P352 Ustekinumab is associated with superior treatment persistence compared to vedolizumab in Crohn’s disease patients who failed to anti-TNF therapy: results from a Hungarian cohort study
Bacsur, P.(1);Resál, T.(1);Miheller, P.(2);Szamosi, T.(3);Schäfer, E.(3);Sarlós, P.(4);Iliás, Á.(5);Szántó, K.J.(1);Rutka, M.(1);Bálint, A.(1);Fábián, A.(1);Bor, R.(1);Zoltán, S.(1);Matuz, M.(6);Molnár, T.(1);Farkas, K.(1);
(1)Szent-Györgyi Albert Medical School- University of Szeged, Department of Medicine, Szeged, Hungary;(2)Faculty of Medicine- Semmelweis University, Department of Surgery and Interventional Gastroenterology, Budapest, Hungary;(3)Military Hospital- State Health Centre, Department of Gastroenterology, Budapest, Hungary;(4)Faculty of Medicine- University of Pécs, First Department of Medicine, Pécs, Hungary;(5)Faculty of Medicine- Semmelweis University, First Department of Medicine, Budapest, Hungary;(6)Faculty of Pharmacy- University of Szeged, Department of Clinical Pharmacy, Szeged, Hungary;
Background
Anti-tumor necrosis factor alpha treatments are effective and safe as first line therapy, however, their long-term efficacy is limited by primary (PNR) and secondary non-response (LOR) resulting in treatment discontinuation in approximately 40-50% of cases. Vedolizumab (VDZ) and ustekinumab (UST) therapy could be good alternative in patient with anti-TNF failure, however, no direct comparison has been made. This study aimed to assess treatment persistence and long-term efficacy of VDZ and UST as second- and third line biological therapies in Crohn’s disease (CD) patients refractory to anti-TNF therapy.
Methods
In this multicentre study, CD patients on VDZ or UST maintenance therapy were enrolled. We analysed data of medical history retrospectively in case of both agents. Demographic and clinical data at baseline and one-year were obtained. Clinical (CDAI<150) and biochemical (CRP<10) activities and steroid-free remission were assessed while concomitant medications, hospitalisations and surgeries were recorded during the follow-up. We performed Kaplan–Meier analyses of persistence on treatment including age, CRP, CDAI at baseline, localisation, disease duration, treatment level as possible predictors.
Results
200 UST and 96 VDZ-treated patients were included in the study. After exclusion of confounders, 162 UST and 77 VDZ-treated patients were completed the follow-up. Mean age was 41,1 (±16,5) and 37,9 (±11,3) years at both agents at baseline. Steroid-free clinical and biochemical remission rates did not differ between VDZ and UST groups at one year (73% vs 73% and 67% vs. 51%). Kaplan-Meyer analysis revealed superiority of UST during follow up (86,5% vs. 62,9%, p<0,0001). At both agents, second-line therapy was superior to third line in drug persistence (p=0,019,Exp(B)= 0,314). None of the further examined parameters predicted treatment outcome.

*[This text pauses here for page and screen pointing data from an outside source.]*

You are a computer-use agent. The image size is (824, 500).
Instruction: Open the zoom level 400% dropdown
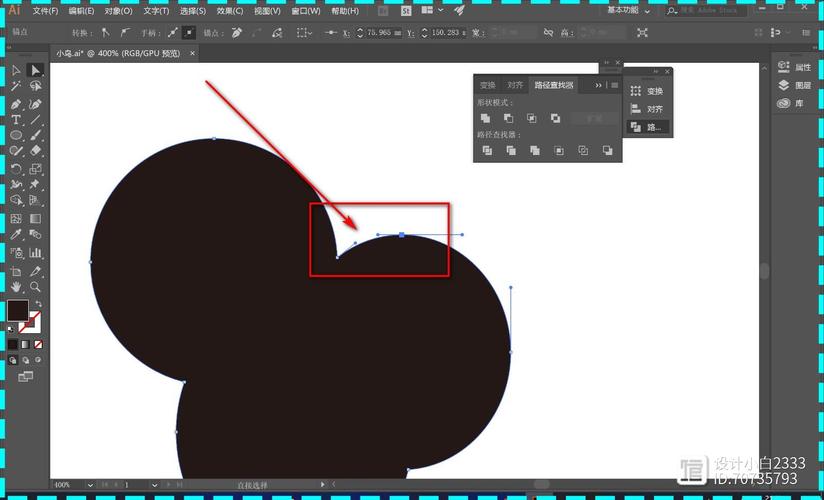click(88, 485)
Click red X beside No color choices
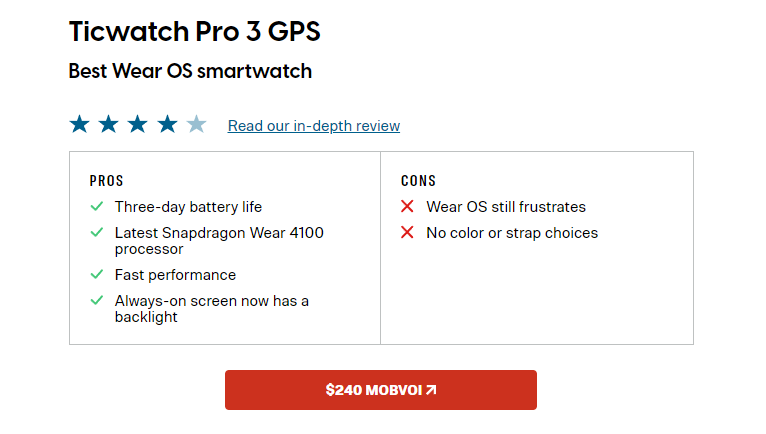This screenshot has height=434, width=766. pos(407,233)

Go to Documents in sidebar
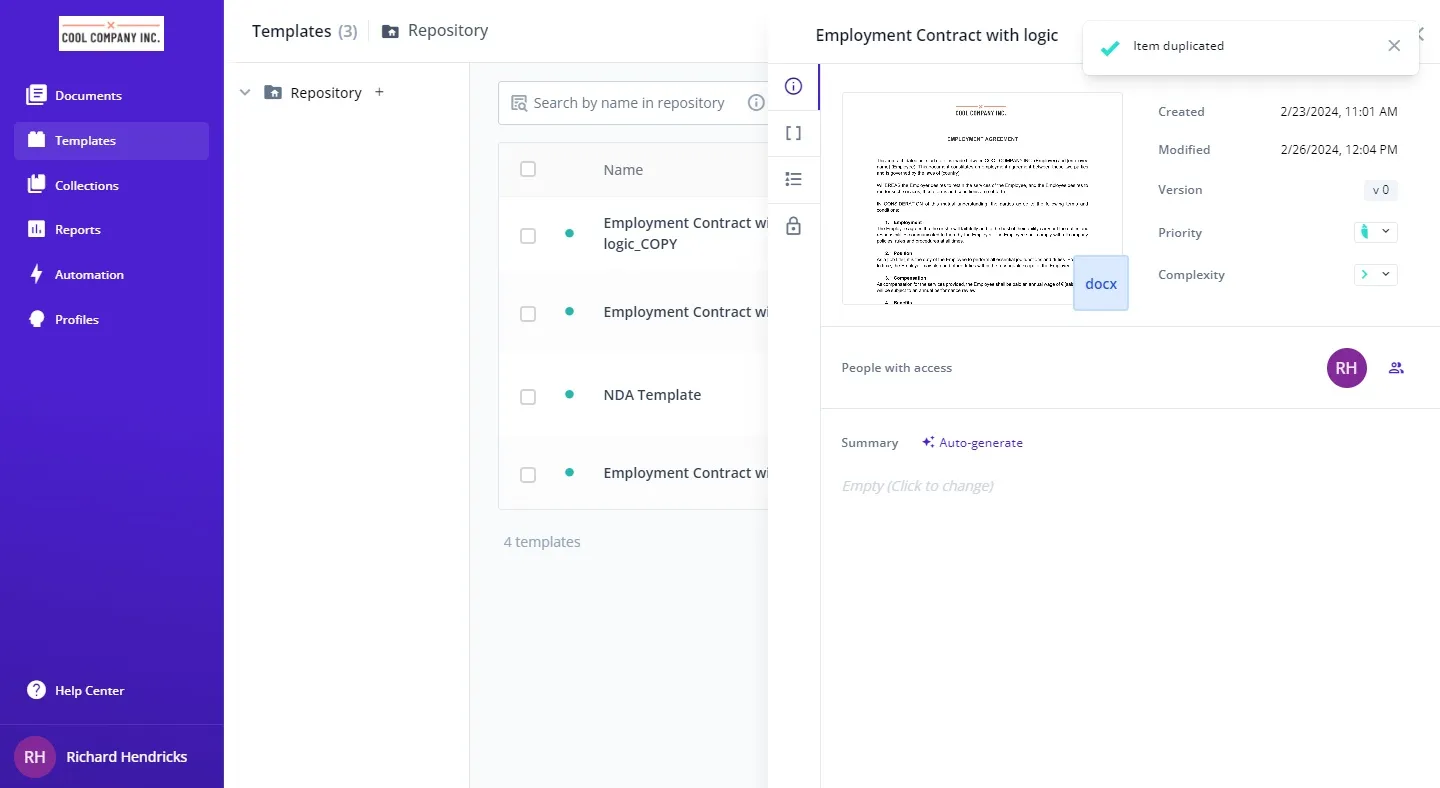click(88, 96)
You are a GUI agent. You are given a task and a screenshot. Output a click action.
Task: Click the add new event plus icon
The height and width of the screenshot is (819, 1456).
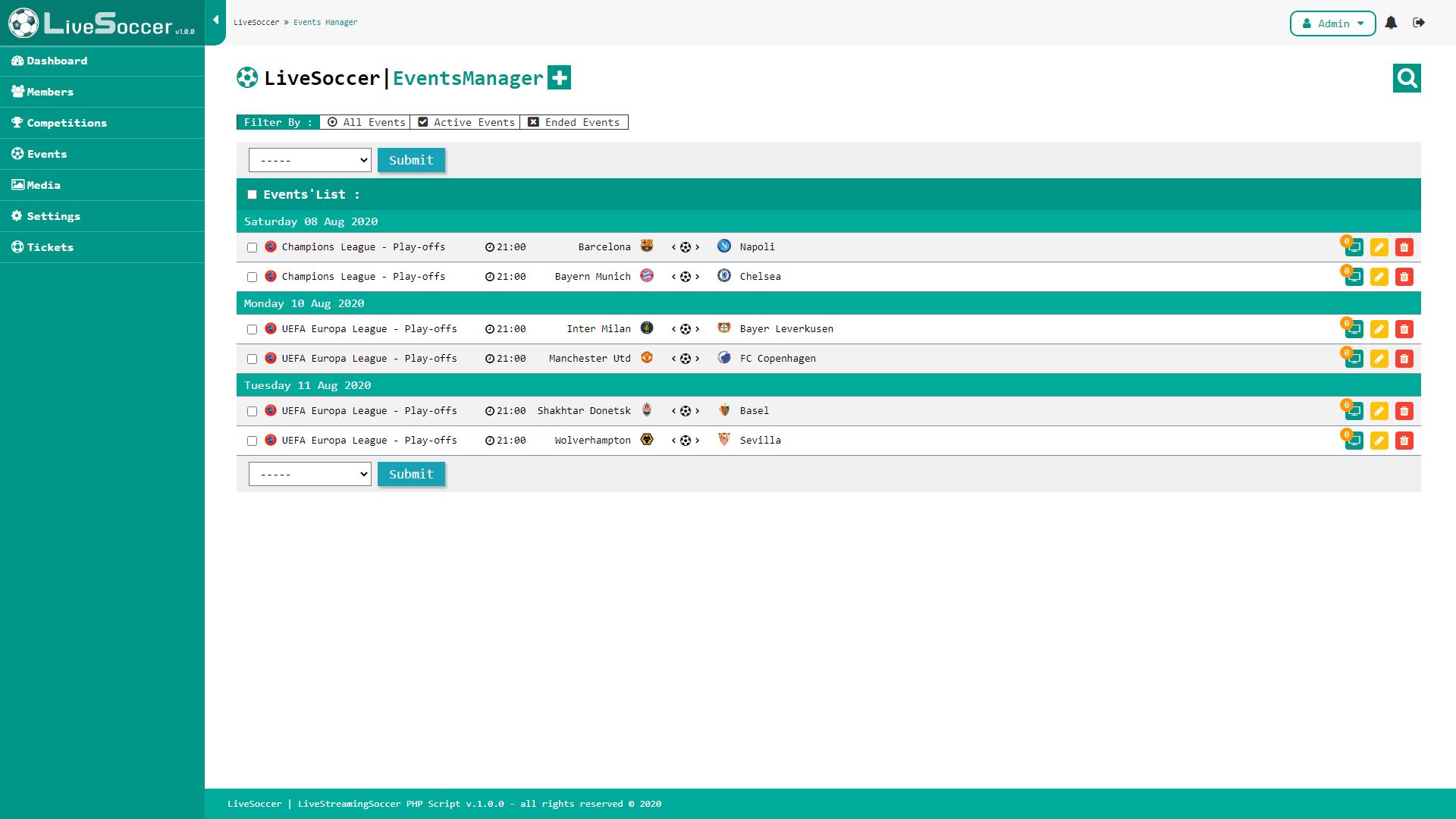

Therapies were terminated due to PNR in 14 (18%) vs. 8 (5%) cases, while LOR appeared at 13 (17%) vs. 12 (7,4%) cases at VDZ and UST treatment. One patient discontinued UST therapy due to adverse drug reaction at w20. Other drug-associated adverse reactions didn’t occur during the follow-up. During the follow-up surgery was indicated in 6 and 4 cases on VDZ, and 8 and 1 cases on UST treatment due to activity and perianal disease (8 and 5%; 5 and 1%, p=0,39, p=0,04).
Conclusion
We confirmed that VDZ and UST are effective and safe alternatives to CD patients who have failed to anti-TNF therapy. UST has a superiority in drug persistence compared to VDZ. Second compared to third line of sequential therapy results in better outcome in drug persistence in case of both agents, however, head-to-head comparison of both agents are needed to verify our data.